Agresywna emerytka chciała podpalić mieszkanie
Kiedy wyobrażamy sobie osiedlowego agresora, raczej nikomu na myśl nie przychodzi 61-letnia kobieta. A jednak. Mieszkanka Pułtuska nie tylko zastraszała partnera i sąsiadów, kierując wobec nich m. in. groźby karalne, ale także próbowała swoje plany wcielić w życie, wrzucając do jednego z mieszkań butelkę z palącą się substancją.
Pułtuscy kryminalni prowadzili kilka postępowań wobec 61-letniej mieszkanki Pułtuska, która agresywnie zachowywała się wobec swojego partnera, a także w stosunku do swoich sąsiadów. Na podstawie dowodów zebranych przez funkcjonariuszy kobiecie postawiono zarzuty między innymi: gróźb karalnych kierowanych pod adresem mieszkańców jednego z pułtuskich osiedli, znieważenia funkcjonariuszy publicznych oraz sprowadzenia niebezpieczeństwa wielkich rozmiarów.
- W miniony czwartek (9 grudnia br.) agresorka ponownie trafiła do pomieszczeń dla osób zatrzymanych w pułtuskiej komendzie, po tym, jak wrzuciła butelkę z palącą się substancją przez okno do jednego z mieszkań w budynku wielorodzinnym, w którym przebywał jej 65-letni partner i 60-letnia sąsiadka. Na szczęście nikt nie odniósł poważnych obrażeń - informuje Renata Soból, zastępczyni rzeczniczki KPP w Płońsku.

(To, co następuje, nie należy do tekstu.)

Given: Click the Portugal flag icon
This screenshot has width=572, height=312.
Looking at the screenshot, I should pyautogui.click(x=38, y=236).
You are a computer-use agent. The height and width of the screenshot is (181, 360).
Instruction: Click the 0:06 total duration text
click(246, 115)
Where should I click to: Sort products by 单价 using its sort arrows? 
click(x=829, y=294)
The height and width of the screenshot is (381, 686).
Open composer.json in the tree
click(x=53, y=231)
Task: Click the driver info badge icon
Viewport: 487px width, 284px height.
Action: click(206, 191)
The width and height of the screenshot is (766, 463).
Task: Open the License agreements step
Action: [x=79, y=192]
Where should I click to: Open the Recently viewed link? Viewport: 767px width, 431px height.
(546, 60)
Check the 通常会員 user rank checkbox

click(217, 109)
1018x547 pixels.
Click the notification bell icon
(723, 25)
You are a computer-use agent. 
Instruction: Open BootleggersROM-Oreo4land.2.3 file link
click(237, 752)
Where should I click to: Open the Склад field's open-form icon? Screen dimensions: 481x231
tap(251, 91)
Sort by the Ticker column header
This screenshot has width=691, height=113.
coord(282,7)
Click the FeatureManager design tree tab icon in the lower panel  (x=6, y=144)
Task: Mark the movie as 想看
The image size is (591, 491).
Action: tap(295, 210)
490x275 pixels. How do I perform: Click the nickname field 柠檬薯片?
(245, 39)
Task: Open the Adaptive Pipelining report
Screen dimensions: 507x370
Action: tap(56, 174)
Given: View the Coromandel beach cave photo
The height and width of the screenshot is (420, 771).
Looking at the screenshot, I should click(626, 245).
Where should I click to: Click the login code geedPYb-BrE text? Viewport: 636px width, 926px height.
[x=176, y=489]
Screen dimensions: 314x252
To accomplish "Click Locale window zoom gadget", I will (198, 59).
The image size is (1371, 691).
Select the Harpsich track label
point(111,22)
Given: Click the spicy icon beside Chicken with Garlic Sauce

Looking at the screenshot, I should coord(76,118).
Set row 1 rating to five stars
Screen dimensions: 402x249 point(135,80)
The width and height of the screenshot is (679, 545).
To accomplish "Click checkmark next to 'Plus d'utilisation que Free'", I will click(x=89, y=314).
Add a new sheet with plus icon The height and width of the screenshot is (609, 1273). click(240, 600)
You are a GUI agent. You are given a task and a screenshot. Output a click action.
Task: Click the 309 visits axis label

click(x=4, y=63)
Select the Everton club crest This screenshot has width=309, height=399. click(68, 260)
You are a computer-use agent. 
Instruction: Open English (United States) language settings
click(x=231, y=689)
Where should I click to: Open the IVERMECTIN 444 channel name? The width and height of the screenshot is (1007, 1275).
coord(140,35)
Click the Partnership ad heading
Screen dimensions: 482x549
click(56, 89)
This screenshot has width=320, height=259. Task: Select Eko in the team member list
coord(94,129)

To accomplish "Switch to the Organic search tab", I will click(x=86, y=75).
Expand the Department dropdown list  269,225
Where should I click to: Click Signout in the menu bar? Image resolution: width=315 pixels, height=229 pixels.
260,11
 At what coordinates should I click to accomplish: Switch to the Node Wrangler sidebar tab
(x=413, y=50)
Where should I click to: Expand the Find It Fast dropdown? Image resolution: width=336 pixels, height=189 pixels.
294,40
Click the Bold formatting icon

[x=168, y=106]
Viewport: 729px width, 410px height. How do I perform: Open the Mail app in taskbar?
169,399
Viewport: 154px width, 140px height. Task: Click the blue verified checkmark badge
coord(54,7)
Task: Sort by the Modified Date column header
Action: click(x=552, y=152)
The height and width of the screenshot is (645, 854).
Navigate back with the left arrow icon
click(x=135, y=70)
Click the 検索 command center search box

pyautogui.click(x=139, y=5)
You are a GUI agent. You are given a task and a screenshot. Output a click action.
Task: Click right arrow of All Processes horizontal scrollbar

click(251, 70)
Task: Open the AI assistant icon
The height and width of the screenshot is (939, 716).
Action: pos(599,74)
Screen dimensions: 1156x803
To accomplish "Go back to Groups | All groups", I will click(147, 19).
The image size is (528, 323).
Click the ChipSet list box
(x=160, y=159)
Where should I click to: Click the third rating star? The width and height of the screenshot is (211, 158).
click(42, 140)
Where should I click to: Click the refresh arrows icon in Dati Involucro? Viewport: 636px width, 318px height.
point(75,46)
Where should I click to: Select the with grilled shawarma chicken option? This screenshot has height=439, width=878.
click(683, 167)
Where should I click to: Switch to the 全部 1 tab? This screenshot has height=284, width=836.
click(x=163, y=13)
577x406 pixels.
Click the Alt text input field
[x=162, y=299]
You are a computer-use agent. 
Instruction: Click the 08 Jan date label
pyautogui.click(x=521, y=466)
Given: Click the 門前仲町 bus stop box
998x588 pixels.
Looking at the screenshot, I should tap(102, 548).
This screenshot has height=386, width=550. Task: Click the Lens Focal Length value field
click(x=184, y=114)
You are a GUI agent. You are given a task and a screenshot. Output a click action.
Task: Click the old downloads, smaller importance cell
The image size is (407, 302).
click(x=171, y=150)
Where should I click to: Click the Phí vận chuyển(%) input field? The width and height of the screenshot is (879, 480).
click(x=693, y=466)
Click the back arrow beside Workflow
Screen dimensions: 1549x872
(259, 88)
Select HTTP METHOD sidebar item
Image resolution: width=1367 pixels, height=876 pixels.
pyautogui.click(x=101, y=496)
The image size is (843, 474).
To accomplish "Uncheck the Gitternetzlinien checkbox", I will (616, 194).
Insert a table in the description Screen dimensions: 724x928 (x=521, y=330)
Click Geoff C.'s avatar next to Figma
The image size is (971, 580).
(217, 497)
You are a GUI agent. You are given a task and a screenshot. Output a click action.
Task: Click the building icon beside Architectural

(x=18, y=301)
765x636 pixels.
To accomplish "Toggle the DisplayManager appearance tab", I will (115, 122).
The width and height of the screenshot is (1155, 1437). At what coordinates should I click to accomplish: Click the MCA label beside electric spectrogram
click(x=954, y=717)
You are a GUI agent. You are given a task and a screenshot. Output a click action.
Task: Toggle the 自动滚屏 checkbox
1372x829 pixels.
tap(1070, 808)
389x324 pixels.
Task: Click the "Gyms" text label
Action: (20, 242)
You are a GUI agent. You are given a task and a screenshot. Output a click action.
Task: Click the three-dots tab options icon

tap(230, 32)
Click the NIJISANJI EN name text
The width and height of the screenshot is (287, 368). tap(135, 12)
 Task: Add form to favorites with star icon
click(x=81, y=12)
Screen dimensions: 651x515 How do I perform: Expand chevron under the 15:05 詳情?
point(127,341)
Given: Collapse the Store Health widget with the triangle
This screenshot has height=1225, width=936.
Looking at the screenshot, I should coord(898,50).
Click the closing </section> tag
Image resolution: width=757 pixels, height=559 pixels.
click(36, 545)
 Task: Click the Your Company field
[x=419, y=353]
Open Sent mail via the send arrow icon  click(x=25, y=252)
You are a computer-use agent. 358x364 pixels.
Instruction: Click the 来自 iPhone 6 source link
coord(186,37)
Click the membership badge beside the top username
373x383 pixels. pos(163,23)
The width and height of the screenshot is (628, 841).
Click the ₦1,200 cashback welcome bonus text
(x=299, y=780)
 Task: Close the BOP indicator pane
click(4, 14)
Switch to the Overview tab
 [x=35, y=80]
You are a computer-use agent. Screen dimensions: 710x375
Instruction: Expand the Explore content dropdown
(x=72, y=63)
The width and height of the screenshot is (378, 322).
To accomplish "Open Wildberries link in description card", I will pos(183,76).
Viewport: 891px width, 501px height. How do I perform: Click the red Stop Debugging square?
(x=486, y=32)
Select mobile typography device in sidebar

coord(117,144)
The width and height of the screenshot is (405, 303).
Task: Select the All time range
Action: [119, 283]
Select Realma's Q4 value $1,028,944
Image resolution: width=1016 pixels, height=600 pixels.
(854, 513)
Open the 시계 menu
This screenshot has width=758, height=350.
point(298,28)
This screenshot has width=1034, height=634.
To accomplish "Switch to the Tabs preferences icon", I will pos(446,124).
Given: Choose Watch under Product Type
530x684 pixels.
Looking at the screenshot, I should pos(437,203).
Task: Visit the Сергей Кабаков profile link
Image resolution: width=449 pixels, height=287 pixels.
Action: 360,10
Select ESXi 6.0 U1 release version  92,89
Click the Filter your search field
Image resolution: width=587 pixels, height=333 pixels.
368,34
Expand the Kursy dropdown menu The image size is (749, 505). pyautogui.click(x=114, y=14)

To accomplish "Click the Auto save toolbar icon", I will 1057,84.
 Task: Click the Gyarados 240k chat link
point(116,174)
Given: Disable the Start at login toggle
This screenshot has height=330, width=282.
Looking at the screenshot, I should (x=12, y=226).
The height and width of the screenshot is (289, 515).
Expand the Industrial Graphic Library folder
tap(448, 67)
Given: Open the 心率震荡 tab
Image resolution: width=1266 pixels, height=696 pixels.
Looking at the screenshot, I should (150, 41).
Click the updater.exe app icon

Jak poinformowała pułtuska komenda, w piątek (10 grudnia br.) 60-latka została doprowadzona do Prokuratury Rejonowej w Pułtusku, gdzie usłyszała zarzuty. Dodatkowo zastosowano wobec niej środek zapobiegawczy w postaci trzech miesięcy aresztu. Trafiła tam jeszcze tego samego dnia. Za popełnione przestępstwa grozi jej kara 8 lat pozbawienia wolności.